• **TASK REQUIREMENTS**:
Output, exactly as written, the lines of the data below from the one containing "スピークエル (49, 1818)" to the end.

[Records excerpted from a collection]
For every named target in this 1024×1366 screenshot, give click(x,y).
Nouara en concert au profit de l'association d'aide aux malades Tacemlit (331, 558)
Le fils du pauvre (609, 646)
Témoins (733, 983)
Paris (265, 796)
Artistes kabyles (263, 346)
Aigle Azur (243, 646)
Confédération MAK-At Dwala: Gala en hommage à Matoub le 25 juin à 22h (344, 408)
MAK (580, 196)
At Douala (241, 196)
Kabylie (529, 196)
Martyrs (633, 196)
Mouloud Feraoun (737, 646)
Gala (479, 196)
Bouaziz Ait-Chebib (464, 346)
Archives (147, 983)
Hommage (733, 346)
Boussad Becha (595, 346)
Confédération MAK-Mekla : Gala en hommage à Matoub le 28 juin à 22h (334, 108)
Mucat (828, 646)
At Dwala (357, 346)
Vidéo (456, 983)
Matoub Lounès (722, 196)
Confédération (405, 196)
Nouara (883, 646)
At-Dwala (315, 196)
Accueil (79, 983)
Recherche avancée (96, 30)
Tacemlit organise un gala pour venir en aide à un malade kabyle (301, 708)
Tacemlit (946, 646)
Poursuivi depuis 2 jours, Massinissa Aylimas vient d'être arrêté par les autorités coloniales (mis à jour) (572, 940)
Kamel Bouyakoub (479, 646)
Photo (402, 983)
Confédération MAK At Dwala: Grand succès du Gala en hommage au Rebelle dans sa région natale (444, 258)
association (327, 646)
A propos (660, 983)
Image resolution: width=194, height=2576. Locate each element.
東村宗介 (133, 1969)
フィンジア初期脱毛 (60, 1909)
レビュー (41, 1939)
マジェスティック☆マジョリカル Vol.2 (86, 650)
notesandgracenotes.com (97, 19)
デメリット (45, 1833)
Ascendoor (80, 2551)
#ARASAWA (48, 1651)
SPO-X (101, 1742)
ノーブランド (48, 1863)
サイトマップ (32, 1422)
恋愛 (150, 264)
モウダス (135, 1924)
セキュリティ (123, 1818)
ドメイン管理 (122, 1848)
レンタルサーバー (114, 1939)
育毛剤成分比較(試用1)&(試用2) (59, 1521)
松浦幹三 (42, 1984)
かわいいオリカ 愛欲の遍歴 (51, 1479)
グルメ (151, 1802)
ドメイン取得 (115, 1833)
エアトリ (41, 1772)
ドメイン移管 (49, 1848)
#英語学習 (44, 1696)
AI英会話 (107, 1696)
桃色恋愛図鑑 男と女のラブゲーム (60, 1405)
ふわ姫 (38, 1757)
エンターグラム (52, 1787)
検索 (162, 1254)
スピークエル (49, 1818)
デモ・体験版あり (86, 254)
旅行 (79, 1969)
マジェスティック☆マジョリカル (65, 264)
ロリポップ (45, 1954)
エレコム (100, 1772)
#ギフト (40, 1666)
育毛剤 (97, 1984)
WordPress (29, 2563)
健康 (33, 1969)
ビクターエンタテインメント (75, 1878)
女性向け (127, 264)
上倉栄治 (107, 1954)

• **EXPECTED OUTPUT**:
スピークエル (49, 1818)
デモ・体験版あり (86, 254)
旅行 (79, 1969)
マジェスティック☆マジョリカル (65, 264)
ロリポップ (45, 1954)
エレコム (100, 1772)
#ギフト (40, 1666)
育毛剤 (97, 1984)
WordPress (29, 2563)
健康 (33, 1969)
ビクターエンタテインメント (75, 1878)
女性向け (127, 264)
上倉栄治 (107, 1954)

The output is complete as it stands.